_PROBLEMS_:
1: Rewrite all the records, replacing "screenshot" with "capture" and keeping everything else the same. Leave the pictures out of your answer.
2: Continue the text about the dollar, pound and euro from where it stops.

Despite a rather sharp strengthening of the pound at the beginning of today's European session, the DXY dollar index is still growing since the beginning of today (as you know, the pound's share in the DXY dollar index is about 12%). DXY futures are traded near 95.52 as of this writing, in close proximity to the local 16-month high of 95.59 hit on Monday. Market participants are betting on further strengthening of the dollar, expecting a more rapid tightening of the Fed's monetary policy after the release of strong inflation data.
The dollar is actively strengthening against its main competitors in the foreign exchange market, primarily against the euro (its share in the DXY dollar index is about 58%).
Accordingly, the pair EUR / GBP has dropped sharply today, amid the strengthening of the pound and the continuing weakening of the euro.
The strengthening of the pound today was facilitated by the data from the British labor market, published in the morning by the National Statistics Office of Great Britain. According to the report, the number of employed Britons increased in October (the number of jobs in the country amounted to 29.3 million, 160,000 more than in September), and their salaries increased.

_RECORDED DATA_:
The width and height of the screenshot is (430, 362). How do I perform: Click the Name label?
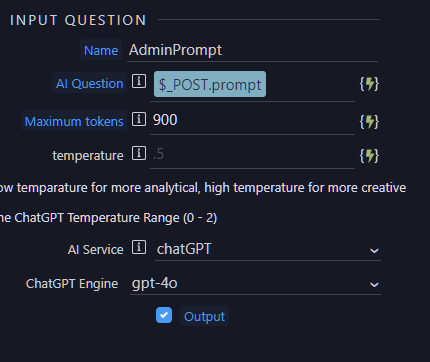coord(101,51)
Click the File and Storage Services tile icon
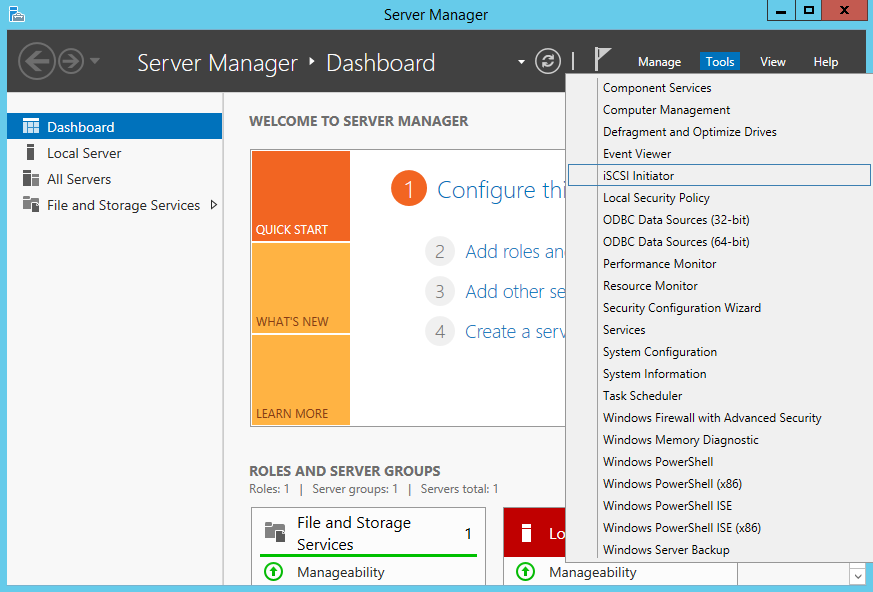Viewport: 873px width, 592px height. coord(274,532)
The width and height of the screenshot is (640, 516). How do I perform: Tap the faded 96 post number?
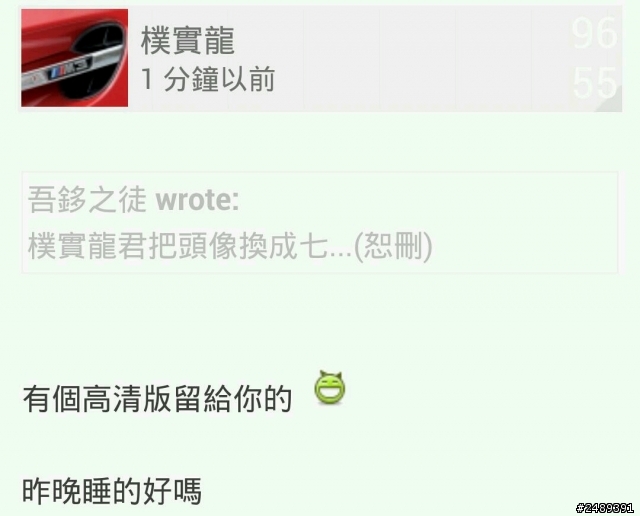(x=594, y=33)
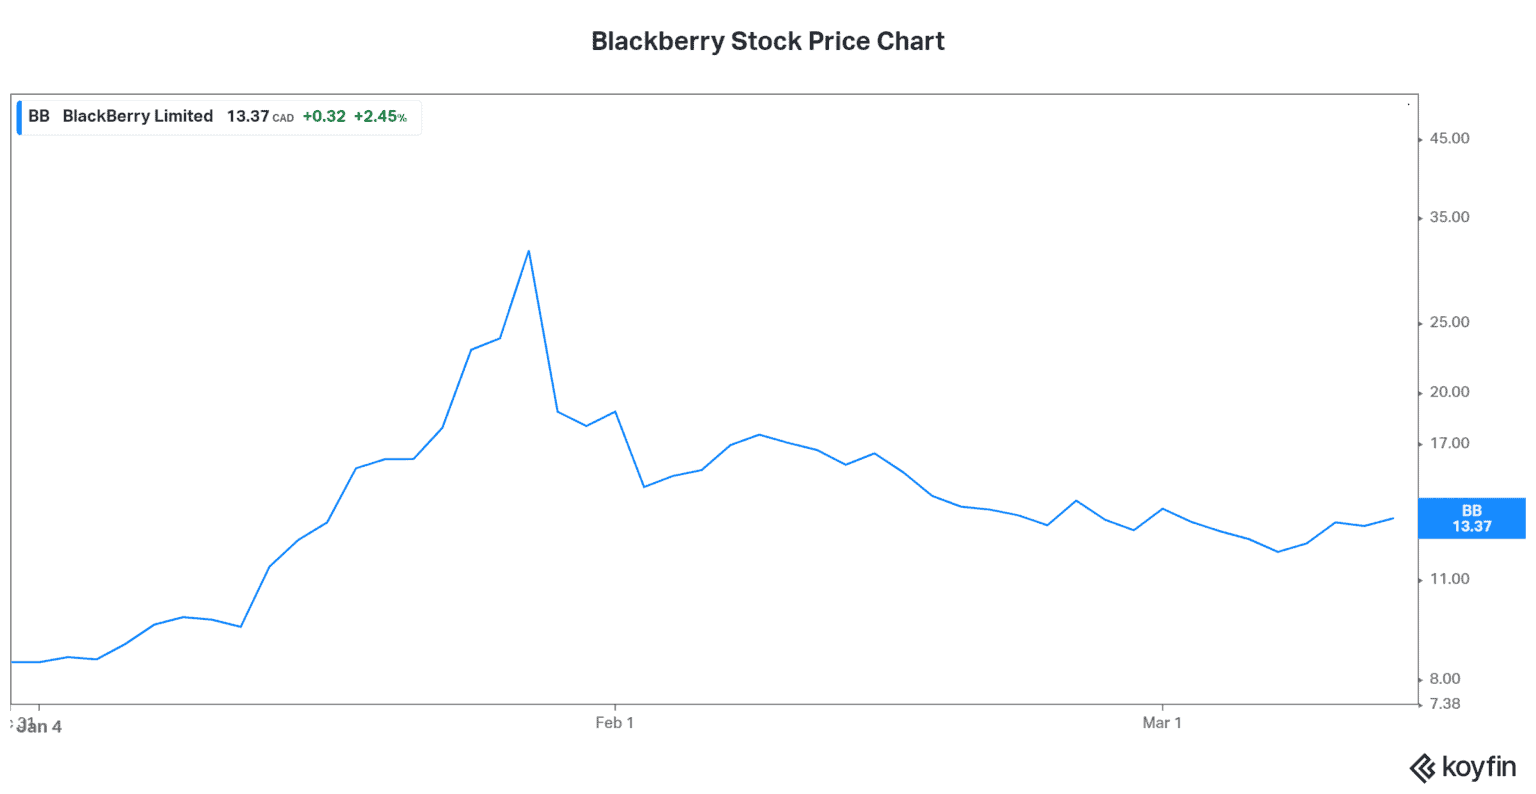The image size is (1536, 794).
Task: Click the 35.00 price axis label
Action: coord(1449,217)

_SOLVED PROBLEMS_:
1:
The width and height of the capture is (430, 362). How do I perform: Click the Name label?
coord(101,51)
Click the File and Storage Services tile icon
Viewport: 873px width, 592px height. coord(274,532)
The width and height of the capture is (640, 516). How do I perform: Tap the faded 96 post number?
(x=594, y=33)
The image size is (1536, 794).
Task: Click the 35.00 price axis label
Action: coord(1449,217)

2:
Thus, average earnings (excluding premiums) in July-September increased by 4.9%, with premiums - by 5.8%, and unemployment over the same period decreased to 4.3% (against the forecast of 4.4% and 4.5% in the previous period).
Thus, the presented data speaks in favor of an imminent increase in the key interest rate by the Bank of England, possibly already in December. In addition, Bank of England Governor Andrew Bailey told British lawmakers on Monday that he was “very worried” about rising inflation and that the central bank’s decision to keep rates unchanged earlier in November was not unanimous.
Meanwhile, economists and market participants do not expect similar actions from the ECB. Most of them believe that the ECB will maintain a soft policy longer than other major world central banks. The ECB will likely even increase the volume of the Asset Purchase Program (APP) from 20 billion to 40 billion euros per month when the Emergency Asset Purchase Program (PEPP) ends in March. The main interest rates of the ECB, at the same time, will remain at the same level until 2025, some economists say.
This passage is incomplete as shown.